▸ **O que se pede**
Reescreva o trecho da crítica ao filme que vai de "O núcleo da" até "sociais ou políticas).", substituindo "laços" por "vínculos".

▸ **Texto de apoio**
#####
Dramalhão e discurso pró-EUA dominam novo filme de Forster
Em "O Caçador de Pipas", relato do autor Khaled Hosseini é adaptado aos pressupostos da ideologia do governo Bush
CÁSSIO STARLING CARLOS
CRÍTICO DA FOLHA
Com 8 milhões de exemplares vendidos em todo o mundo,
dos quais mais de 1 milhão só
no Brasil, o sucesso do romance
"O Caçador de Pipas", de Khaled Hosseini, publicado apenas
dois anos após o 11 de Setembro, não consiste em mero interesse súbito pela literatura afegã e seus tipos simples submetidos à fúria fundamentalista. A
transposição bastante rápida
do livro para o cinema a cargo
do "pau pra toda obra" Marc
Forster torna mais transparente a operação de sedução mental do relato oportunista de
Hosseini ao revelar sua matriz
ideológica.
O núcleo da história é, supostamente, a amizade entre dois
garotos, Amir e Hassan. O primeiro, filho de um rico empresário, parte para os EUA deixando para trás Hassan, um garoto pobre de outra etnia, criado por seu pai. Sua moral é que
laços verdadeiramente humanos superam todas as formas
de diferenças (materiais, sociais ou políticas).
Enquanto se atém ao tempo
da infância, Forster tira todo o
proveito desse artifício romanesco, estabelecendo inevitáveis nexos de simpatia e de
identificação da platéia com os
dois garotos, que levam uma vida razoavelmente pacífica na
Cabul dos anos 70, onde o máximo de desafio na vida em que
levam é vencer uma competição anual de pipas.
O Afeganistão daqueles anos,
recriado em filmagens na China, aparece em cores orientalizadas, com seu povo pacífico e
feliz e suas feiras cheias de sons
e cores exóticos.
Neste preâmbulo, o filme
chega a surpreender ao adotar
outra língua que não o inglês e
atores de outras origens étnicas
num esforço de representação
realista típico da era de reconhecimento da diversidade.
No entanto, quando precisa
abandonar tal ordem para introduzir o conflito, livro e filme
perdem o controle da medida e
se convertem em dramalhões
altamente suspeitos.
A ruptura entre os amigos
Amir e Hassan é emocionalmente empalidecida pela entrada em cena dos verdadeiros
vilões, primeiro os russos, durante a invasão soviética no fim
dos anos 70, depois o Taleban,
com os resultados catastróficos
que todos sabemos.
#####
▸ **Extrato de dados**
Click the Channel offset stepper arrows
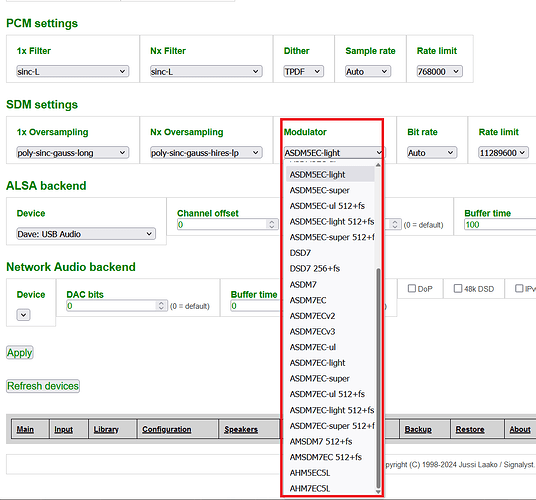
#####
▸ **Resolução completa**
O núcleo da história é, supostamente, a amizade entre dois
garotos, Amir e Hassan. O primeiro, filho de um rico empresário, parte para os EUA deixando para trás Hassan, um garoto pobre de outra etnia, criado por seu pai. Sua moral é que
vínculos verdadeiramente humanos superam todas as formas
de diferenças (materiais, sociais ou políticas).